BEGIN
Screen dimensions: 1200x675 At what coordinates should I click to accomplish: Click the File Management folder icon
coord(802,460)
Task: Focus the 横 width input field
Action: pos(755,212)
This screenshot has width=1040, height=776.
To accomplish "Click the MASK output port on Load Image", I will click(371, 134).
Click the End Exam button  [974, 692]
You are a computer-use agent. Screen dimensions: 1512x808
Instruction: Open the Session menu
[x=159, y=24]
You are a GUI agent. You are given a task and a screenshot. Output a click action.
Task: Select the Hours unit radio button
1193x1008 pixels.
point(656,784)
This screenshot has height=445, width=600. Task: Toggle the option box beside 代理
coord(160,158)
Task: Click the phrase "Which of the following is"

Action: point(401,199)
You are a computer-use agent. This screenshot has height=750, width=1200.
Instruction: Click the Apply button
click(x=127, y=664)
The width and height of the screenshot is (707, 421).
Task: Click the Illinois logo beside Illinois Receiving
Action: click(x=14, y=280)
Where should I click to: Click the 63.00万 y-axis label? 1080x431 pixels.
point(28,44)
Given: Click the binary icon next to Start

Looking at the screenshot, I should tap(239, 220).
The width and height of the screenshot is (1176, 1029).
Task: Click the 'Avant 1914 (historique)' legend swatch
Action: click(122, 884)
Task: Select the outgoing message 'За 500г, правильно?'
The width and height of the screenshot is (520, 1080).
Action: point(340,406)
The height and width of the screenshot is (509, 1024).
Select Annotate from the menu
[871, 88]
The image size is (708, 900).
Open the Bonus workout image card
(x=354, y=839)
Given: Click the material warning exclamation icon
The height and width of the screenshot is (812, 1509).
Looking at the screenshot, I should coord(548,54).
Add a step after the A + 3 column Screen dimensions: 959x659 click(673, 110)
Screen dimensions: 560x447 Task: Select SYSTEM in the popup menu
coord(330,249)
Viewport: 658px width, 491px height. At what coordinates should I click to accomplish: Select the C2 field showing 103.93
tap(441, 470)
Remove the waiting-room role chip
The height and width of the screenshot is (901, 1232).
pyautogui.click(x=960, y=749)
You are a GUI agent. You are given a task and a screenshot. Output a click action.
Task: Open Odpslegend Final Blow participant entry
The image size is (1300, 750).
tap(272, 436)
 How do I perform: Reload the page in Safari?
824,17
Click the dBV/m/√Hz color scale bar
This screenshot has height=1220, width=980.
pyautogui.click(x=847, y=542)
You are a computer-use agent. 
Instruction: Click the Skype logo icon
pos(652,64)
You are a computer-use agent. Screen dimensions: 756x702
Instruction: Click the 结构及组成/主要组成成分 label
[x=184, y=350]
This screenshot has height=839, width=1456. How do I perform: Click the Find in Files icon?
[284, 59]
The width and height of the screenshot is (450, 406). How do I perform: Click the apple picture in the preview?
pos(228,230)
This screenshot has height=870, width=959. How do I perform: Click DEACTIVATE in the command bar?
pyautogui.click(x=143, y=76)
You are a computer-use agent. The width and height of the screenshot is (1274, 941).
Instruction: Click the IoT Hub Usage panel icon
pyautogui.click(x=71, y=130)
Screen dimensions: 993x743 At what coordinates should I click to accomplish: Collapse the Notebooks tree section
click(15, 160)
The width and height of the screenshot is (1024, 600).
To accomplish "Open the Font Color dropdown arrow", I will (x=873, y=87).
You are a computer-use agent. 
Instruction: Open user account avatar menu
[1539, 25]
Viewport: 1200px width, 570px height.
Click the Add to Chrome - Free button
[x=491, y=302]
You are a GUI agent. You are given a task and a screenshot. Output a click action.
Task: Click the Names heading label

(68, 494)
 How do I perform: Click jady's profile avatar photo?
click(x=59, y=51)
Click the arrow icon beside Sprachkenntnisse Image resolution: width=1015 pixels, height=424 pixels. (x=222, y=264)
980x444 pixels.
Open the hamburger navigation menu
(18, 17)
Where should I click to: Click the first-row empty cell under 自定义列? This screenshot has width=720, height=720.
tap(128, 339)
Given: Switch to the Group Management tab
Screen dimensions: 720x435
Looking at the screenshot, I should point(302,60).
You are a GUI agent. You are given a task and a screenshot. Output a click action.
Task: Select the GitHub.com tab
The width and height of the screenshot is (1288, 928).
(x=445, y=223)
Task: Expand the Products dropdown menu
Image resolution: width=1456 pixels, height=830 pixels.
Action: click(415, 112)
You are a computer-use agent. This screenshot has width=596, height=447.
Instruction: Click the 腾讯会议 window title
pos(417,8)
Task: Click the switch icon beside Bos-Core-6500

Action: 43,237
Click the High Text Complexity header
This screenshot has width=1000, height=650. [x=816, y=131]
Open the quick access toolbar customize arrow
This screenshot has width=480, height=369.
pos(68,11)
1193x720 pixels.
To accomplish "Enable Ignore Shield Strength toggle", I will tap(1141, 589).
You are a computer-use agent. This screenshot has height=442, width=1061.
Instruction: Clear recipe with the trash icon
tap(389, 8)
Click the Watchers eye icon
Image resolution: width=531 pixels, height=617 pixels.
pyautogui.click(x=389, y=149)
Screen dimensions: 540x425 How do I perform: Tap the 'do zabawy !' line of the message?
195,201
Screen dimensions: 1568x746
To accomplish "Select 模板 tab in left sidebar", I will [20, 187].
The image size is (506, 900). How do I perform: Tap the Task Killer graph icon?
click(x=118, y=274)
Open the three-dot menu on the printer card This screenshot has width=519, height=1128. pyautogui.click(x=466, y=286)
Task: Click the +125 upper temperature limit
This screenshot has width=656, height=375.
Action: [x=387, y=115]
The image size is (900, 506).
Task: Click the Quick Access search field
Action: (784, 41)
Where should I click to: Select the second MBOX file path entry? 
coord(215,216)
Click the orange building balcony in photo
END
Task statement:
Copy every line of the records above that holds the word "computer".

Solution to the exercise:
You are a computer-use agent. Screen dimensions: 1512x808
You are a computer-use agent. This screenshot has height=750, width=1200.
You are a computer-use agent. 
You are a computer-use agent. Screen dimensions: 756x702
You are a computer-use agent. The width and height of the screenshot is (1274, 941).
You are a computer-use agent. 
You are a computer-use agent. This screenshot has width=596, height=447.
You are a computer-use agent. This screenshot has height=442, width=1061.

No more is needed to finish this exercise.